Ein literarisches Perpetuum Mobile
Der Literat betritt das Kaffeehaus. An der Schlange brav wartender Touristen vorbeidrängend hat er sich mit ausladender Geste Einlaß verschafft und meint nun, ein Raunen durch die Säulenhalle gehen zu hören, aber das füllt wohl eher das Gewölbe seines Schädels als den tatsächlichen Raum.
Vollends durchdrungen vom Gefühl der Wichtigkeit wird er, als der Oberkellner eilfertig auf ihn zukommt, ihn namentlich begrüßt (schließlich ist der Literat seit acht Jahren Stammgast des altehrwürdigen Hauses, da wird man auch ohne nennenswertes Oevre erkannt) und ihm unter allerhand Artigkeiten ein Plätzchen im überfüllten Saale zuweist.
Der Literat läßt sich nieder, nein, er läßt sich herab auf das Niveau der rotgemusterten Sitzbank, an die er den runden Tisch heranzieht mit einem Blick in die Umgebung, der sagen soll: "Ihr wißt schon, was jetzt geschieht.

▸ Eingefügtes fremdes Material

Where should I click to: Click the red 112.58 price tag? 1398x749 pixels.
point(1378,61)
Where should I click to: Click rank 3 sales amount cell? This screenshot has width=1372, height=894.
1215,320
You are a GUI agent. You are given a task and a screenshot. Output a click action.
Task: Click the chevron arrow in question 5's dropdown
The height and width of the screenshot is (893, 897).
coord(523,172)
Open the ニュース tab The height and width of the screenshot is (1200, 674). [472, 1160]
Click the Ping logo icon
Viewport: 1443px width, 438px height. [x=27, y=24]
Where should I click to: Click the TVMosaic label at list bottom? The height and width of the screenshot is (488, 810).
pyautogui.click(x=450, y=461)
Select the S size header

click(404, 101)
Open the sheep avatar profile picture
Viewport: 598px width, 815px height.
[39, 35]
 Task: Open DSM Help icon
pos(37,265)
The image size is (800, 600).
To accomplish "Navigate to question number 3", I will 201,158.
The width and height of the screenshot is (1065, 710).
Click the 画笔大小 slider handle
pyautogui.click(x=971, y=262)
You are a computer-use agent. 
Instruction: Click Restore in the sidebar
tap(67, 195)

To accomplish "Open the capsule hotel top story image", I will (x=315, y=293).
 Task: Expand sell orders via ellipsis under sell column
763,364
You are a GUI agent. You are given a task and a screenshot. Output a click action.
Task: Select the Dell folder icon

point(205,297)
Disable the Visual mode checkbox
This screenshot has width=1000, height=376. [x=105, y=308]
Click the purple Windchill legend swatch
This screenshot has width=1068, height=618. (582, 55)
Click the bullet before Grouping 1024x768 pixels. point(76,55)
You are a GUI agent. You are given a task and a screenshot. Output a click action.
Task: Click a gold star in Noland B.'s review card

Es waltet der Genius!" Aber niemand schaut.
Dann zieht er sein Notizbuch aus der Tasche und sein Schreibgerät - ein sehr teures Schreibgerät. Denn der Literat lebt ja vom Schreiben, und da hält man, bitteschön, auf sein Gerät. Er öffnet sein leinenbezogenes Notizbuch, räuspert sich. Aber nichts kommt. Kein treffendes Wort durchzuckt seinen Geist, keine große Idee entlädt sich aufs jungfräuliche Papier. Recht schlaff und untätig liegt das teure Schreibgerät in seiner Hand.
Und also, damit seine augenblickliche Schwäche (eine kleine Verstimmung schlimmstenfalls; er hat nicht recht wohl geruht die Nacht, und auch der Kaffe am Morgen hatte es an der wünschenswerten Qualität fehlen lassen) nicht jedem bemerklich werde, beschließt er, eben jene Situation in Worte zu fassen, in der er sich gerade befindet. Und er schreibt den ersten Satz:
Der Literat betritt das Kaffeehaus. (usw.)